Tuesday, April 2, 2013

State of Mind

            Income inequality is a touchy subject. It is a classification, a way of grouping people and dividing people. However unlike the color of your skin or gender, it is not an arbitrary division. An individual with a higher income enjoys better health, social mobility, political power, leisure. In contrast an individual in a lower income class has less, less social mobility, less political power, less leisure, and of course less access to health care. Inevitably this leads to resentment, resentment leads to bitterness, bitterness leads to anger, and anger may lead to a rise in arms akin to the French or Bolshevik revolution. It is in everyone’s best interest to kill this process before it begins.

            It is not possible to achieve low income inequality in a free market. The top 20% of income earners are boundless. They can continue to reach new heights of prosperity. They imbue their children with every advantage that money can buy and their children raise the bar for the next generation. Meanwhile the bottoms 20% are more or less stuck on a baseline. Generally their wages increase at a similar rate as that of inflation. They may increase their income indirectly, by proving to their boss that they are impeccable workers. But even then they will simply receive a 7% raise as opposed to 5% that year. By all means it is possible for them to rise out of their income bracket. It just requires a tremendous amount of work that most people aren’t willing to get done. In summary this is just a way of saying that the rich get richer while the poor stay poor. This is inevitable in a free economy, or a relatively free economy.

            In the ted talk given by Richard Wilkinson there was a lot of data put forth that suggested that income inequality was a drag on societal well-being. Some top notch scatter plots of seemingly unbiased data were presented in which quality of life factors were graphed against income inequality. His point was made that higher income inequality resulted in an overall decrease in societal welfare. However his shining examples of Sweden and Japan seemed to throw a wrench into his economic preaching. Sweden a shining example of low inequality achieves this status by heavily taxing and redistributing income in a ‘generous welfare state.’ This violates the free market axiom. A tax laden country leads the world in societal well-being with a socialist economy, how can this be? This causes me to believe that Sweden sacrifices efficiency for altruism. This is not the economically ideal situation but it seems to do wonders for societal well-being, as for Japan I still don’t fully understand how their income inequality is so low. The internet has not allowed me to find this information effortlessly.
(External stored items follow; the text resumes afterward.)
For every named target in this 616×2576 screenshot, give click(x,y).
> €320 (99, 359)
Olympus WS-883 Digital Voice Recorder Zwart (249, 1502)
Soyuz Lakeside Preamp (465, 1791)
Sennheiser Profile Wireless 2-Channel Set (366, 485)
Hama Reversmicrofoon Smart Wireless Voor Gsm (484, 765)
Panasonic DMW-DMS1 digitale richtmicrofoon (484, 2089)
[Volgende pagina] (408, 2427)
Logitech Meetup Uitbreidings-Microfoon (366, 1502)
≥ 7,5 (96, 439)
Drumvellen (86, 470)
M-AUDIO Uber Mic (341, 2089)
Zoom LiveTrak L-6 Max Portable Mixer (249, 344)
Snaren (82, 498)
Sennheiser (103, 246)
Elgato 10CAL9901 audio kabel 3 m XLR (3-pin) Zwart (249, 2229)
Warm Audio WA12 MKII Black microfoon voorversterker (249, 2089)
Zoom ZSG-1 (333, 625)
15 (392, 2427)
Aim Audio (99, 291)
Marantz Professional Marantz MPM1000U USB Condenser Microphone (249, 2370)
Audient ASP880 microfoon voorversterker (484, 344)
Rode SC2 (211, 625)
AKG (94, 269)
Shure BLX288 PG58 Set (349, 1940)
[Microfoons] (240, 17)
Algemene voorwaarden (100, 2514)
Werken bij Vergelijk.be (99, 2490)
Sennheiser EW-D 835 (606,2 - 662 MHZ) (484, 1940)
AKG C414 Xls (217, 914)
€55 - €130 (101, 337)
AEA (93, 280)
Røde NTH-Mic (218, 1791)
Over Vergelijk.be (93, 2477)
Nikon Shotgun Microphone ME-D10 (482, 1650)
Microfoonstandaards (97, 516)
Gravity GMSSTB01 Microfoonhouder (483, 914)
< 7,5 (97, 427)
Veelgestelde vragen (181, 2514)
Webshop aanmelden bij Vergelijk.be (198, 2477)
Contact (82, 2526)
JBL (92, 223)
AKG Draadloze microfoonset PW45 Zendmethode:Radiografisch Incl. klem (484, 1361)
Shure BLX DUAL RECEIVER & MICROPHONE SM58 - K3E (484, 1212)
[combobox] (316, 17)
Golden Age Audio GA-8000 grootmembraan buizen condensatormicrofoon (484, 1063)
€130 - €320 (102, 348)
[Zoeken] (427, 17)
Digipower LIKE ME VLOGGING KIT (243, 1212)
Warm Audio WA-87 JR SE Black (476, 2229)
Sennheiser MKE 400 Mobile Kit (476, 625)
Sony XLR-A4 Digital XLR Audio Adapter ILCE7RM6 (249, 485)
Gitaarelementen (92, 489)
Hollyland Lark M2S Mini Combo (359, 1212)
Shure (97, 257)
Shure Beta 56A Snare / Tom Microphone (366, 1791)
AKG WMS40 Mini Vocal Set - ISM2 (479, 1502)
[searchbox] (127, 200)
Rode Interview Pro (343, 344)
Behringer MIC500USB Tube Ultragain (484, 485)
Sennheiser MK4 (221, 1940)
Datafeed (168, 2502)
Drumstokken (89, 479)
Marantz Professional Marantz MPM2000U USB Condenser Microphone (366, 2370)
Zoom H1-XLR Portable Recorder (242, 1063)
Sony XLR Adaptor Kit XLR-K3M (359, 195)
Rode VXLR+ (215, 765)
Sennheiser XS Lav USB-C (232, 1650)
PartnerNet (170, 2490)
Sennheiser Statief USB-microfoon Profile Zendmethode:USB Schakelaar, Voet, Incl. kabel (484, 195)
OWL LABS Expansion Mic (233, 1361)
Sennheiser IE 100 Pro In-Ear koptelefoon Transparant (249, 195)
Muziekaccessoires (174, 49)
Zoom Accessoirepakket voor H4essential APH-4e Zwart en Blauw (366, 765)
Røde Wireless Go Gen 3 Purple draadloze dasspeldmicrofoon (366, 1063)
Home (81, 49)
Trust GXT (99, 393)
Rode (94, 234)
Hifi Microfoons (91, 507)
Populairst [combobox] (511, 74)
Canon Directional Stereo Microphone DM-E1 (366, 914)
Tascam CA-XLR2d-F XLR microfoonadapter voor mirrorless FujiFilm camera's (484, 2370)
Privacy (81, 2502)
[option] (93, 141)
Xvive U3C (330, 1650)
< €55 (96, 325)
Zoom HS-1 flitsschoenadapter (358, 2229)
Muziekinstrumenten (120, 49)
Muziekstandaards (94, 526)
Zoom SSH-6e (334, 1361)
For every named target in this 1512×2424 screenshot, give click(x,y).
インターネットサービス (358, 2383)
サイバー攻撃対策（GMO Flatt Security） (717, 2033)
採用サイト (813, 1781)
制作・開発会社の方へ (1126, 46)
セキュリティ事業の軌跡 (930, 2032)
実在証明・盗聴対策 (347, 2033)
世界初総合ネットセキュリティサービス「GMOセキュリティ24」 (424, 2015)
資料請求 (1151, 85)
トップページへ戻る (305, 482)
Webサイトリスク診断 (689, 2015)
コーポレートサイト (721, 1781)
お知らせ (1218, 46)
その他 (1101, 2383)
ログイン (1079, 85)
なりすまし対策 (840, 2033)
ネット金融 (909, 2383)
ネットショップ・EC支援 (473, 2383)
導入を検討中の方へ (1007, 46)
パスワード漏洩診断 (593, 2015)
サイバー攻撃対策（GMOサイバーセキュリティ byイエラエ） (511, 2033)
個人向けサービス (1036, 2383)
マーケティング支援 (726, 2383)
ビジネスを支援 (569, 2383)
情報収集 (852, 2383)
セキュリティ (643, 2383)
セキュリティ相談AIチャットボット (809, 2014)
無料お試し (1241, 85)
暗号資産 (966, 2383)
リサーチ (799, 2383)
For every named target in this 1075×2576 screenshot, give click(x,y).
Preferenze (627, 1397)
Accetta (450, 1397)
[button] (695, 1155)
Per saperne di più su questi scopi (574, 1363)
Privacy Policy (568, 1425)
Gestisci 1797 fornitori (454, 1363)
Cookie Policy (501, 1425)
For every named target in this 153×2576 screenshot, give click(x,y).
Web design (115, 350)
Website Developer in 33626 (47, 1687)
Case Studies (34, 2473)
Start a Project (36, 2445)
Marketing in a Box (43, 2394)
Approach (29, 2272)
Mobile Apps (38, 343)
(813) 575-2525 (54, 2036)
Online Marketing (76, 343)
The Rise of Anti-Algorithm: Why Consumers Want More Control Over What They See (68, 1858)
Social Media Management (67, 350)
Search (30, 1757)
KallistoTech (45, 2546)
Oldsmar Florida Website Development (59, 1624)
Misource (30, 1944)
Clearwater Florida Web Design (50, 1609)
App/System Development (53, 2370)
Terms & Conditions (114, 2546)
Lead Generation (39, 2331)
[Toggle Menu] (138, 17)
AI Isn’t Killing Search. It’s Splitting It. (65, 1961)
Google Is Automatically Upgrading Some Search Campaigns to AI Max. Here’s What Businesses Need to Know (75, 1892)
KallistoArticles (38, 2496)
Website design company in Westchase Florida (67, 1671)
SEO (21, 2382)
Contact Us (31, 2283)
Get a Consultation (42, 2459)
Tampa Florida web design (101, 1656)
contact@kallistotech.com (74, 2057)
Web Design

            Do we become more like Sweden, shall we fund a welfare state, tax the rich and distribute to the poor. This is a tempting idea that I would love to see a simulation of. However I do not think it is the best course of action. The free market economy tends to maximize efficiency and increase quality of life and as a result societal well-being. Inevitably it will lead to an ever widening gap between rich and poor and full circle to the growing resentment. The solution to this is a humble reevaluation of their situations. The resentful poor man should not view his wealthy counterpart with ill intent. Just as he should not hate someone of a different skin color or sexual organ. He should see their quality of life difference not as a hindrance to himself, but as an inspiration to seek his own comparative advantage. It is simply a state of mind.